TASK INPUT =>

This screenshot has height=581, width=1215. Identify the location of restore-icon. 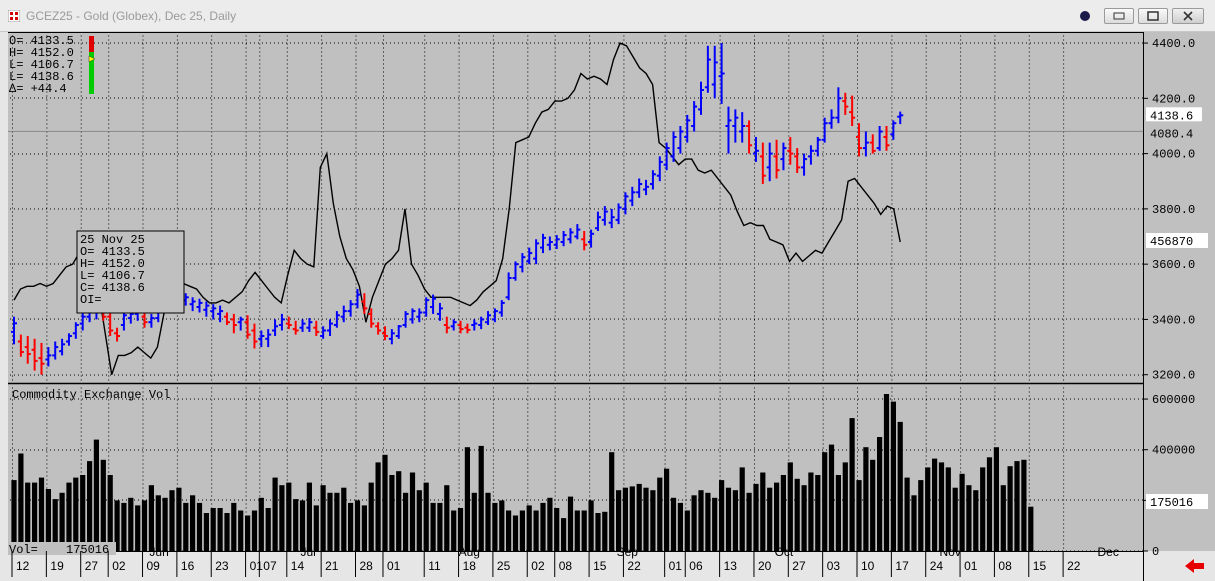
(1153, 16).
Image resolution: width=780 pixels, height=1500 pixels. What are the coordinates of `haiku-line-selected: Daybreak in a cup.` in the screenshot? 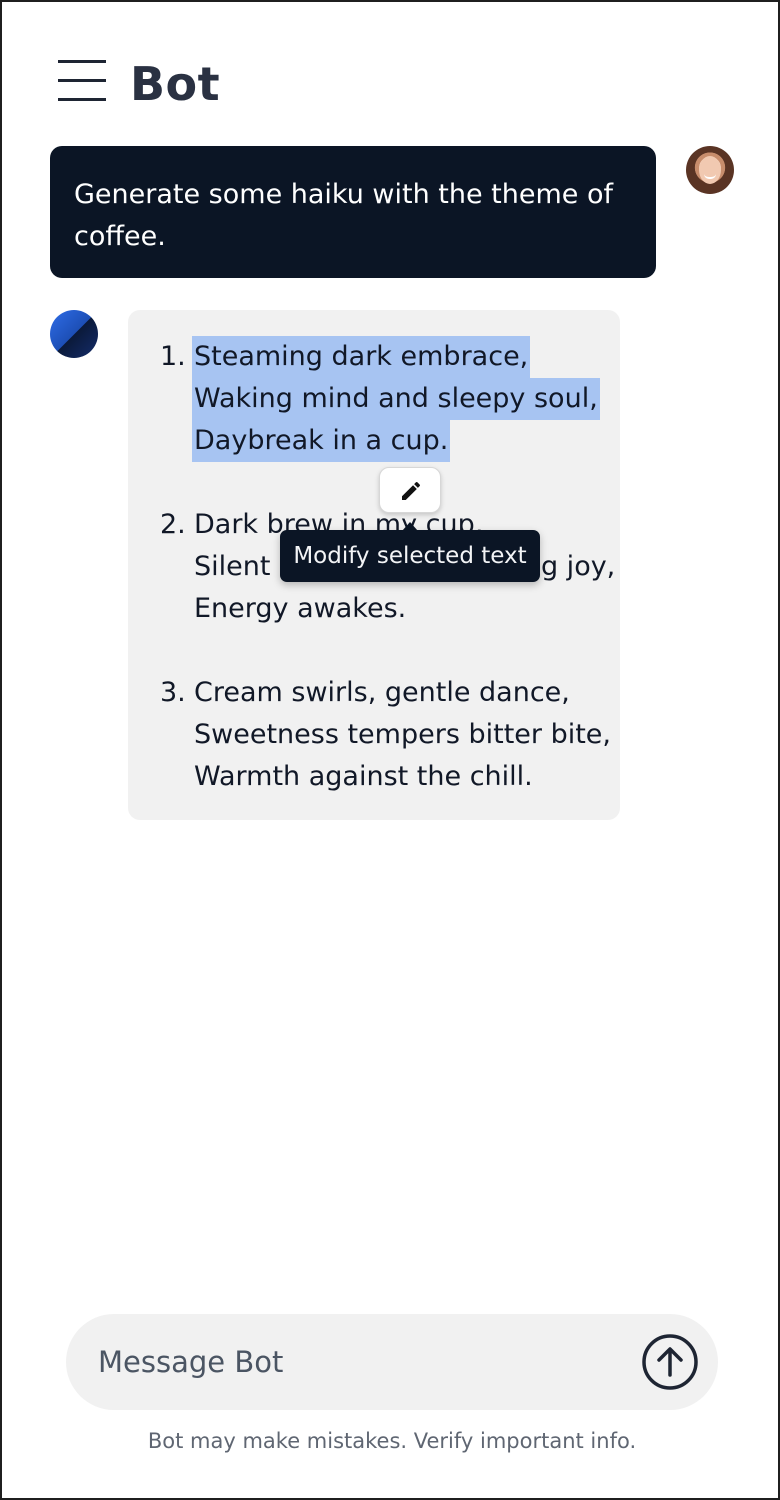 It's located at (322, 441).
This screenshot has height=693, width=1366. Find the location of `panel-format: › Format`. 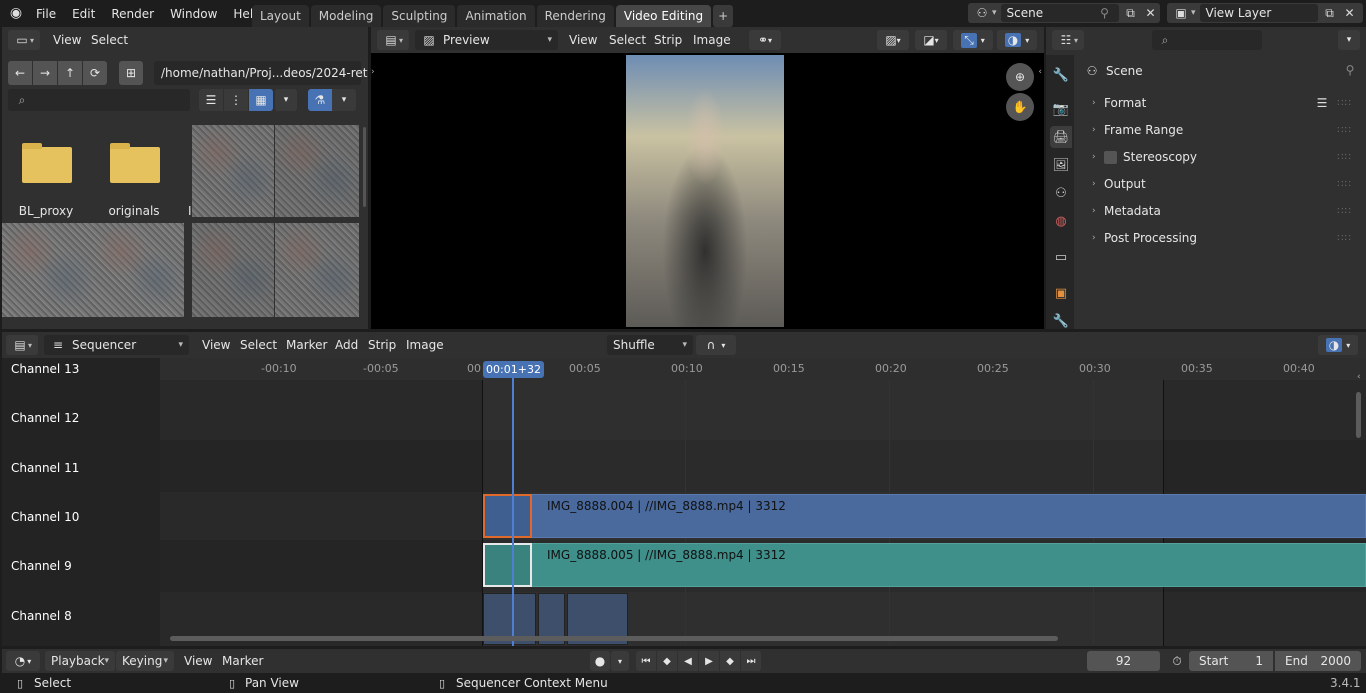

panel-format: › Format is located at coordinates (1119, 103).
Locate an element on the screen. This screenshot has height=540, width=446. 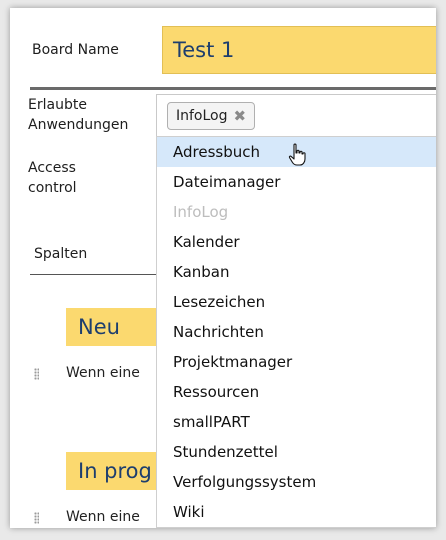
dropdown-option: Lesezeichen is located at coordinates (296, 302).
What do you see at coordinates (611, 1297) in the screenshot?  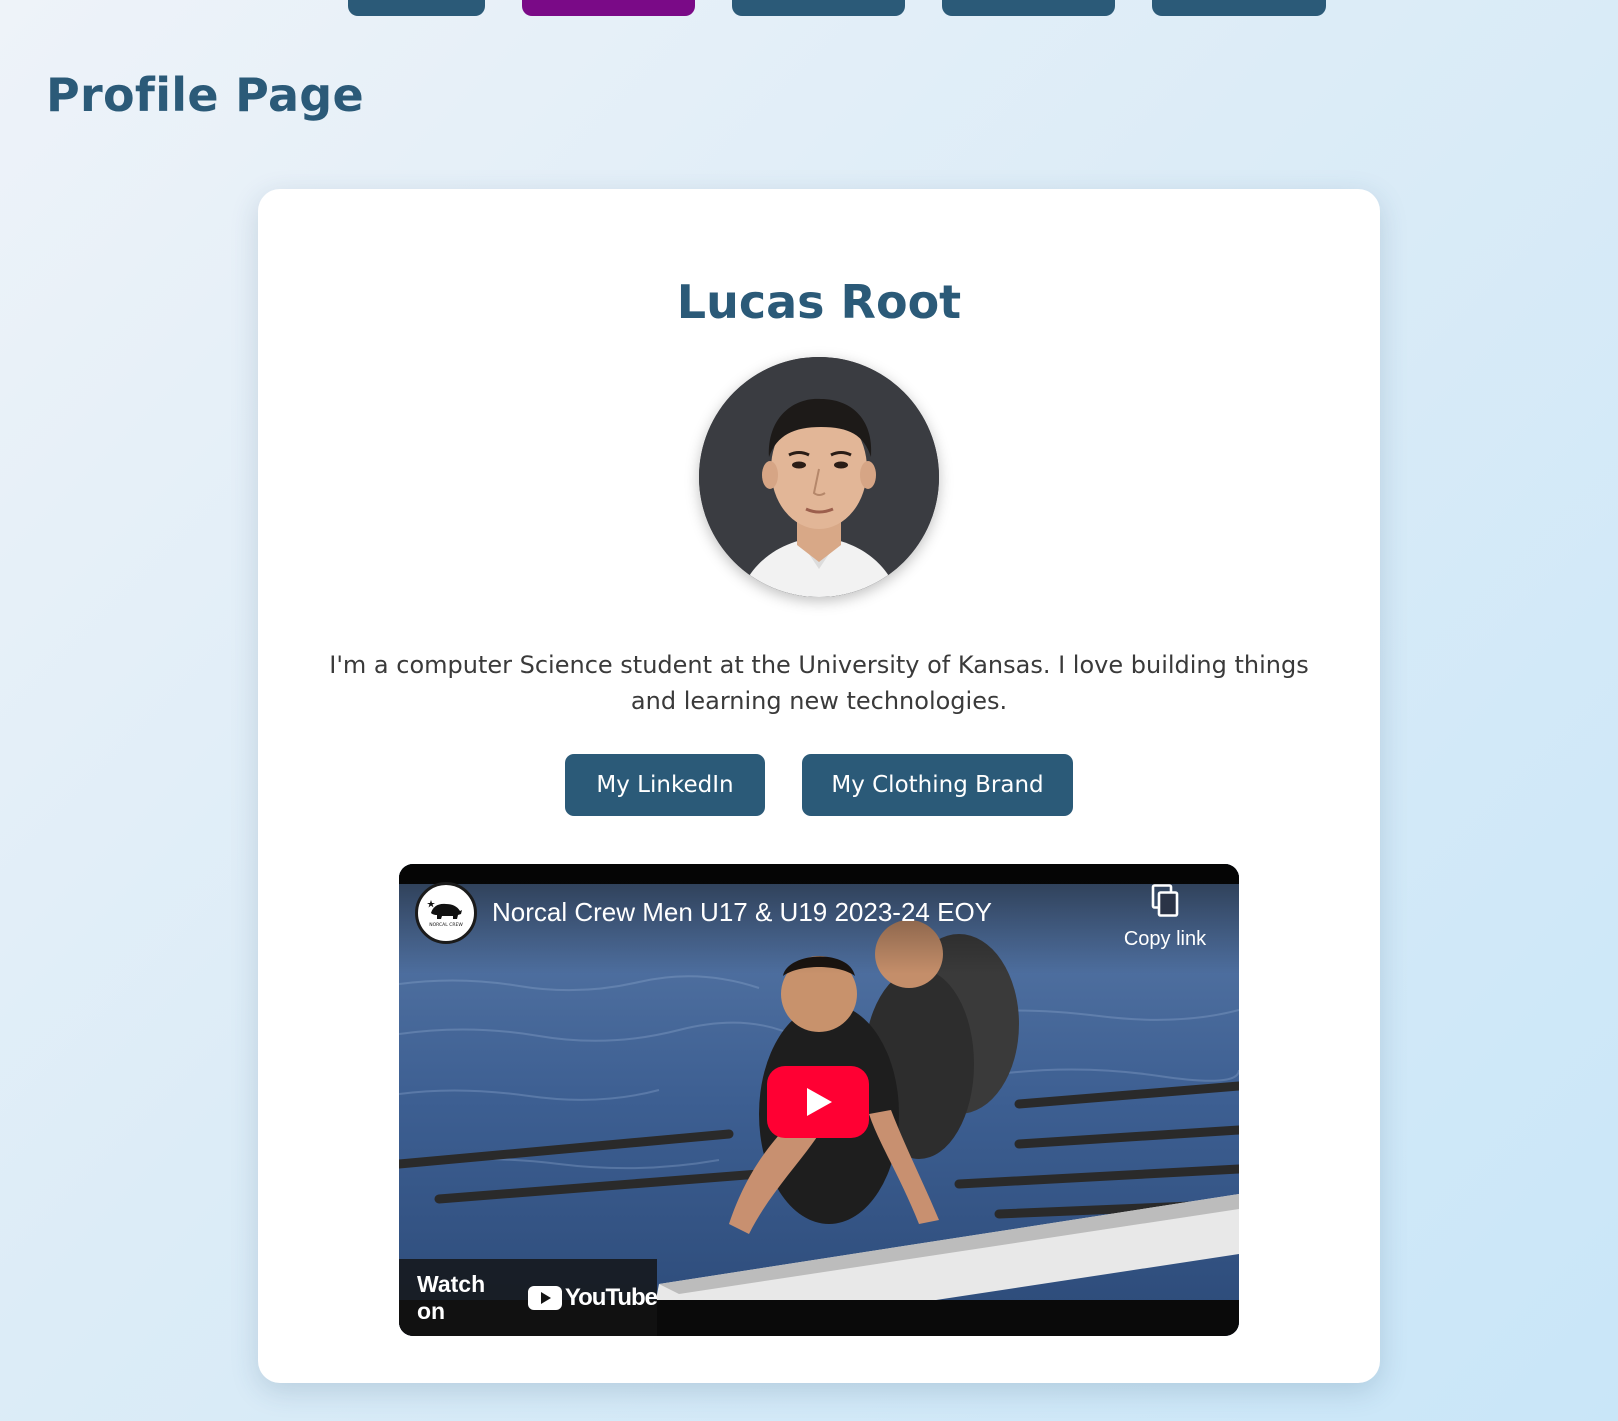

EXERCISE AIM =>
Copy the material word for word, from the line containing "This screenshot has height=693, width=1366." through the last line, and leave out the pictures.

RESPONSE FOR THIS EXERCISE =>
This screenshot has height=693, width=1366. Find the location of `panel-format: › Format`. 

panel-format: › Format is located at coordinates (1119, 103).
Locate an element on the screen. This screenshot has height=540, width=446. 
dropdown-option: Lesezeichen is located at coordinates (296, 302).
What do you see at coordinates (611, 1297) in the screenshot?  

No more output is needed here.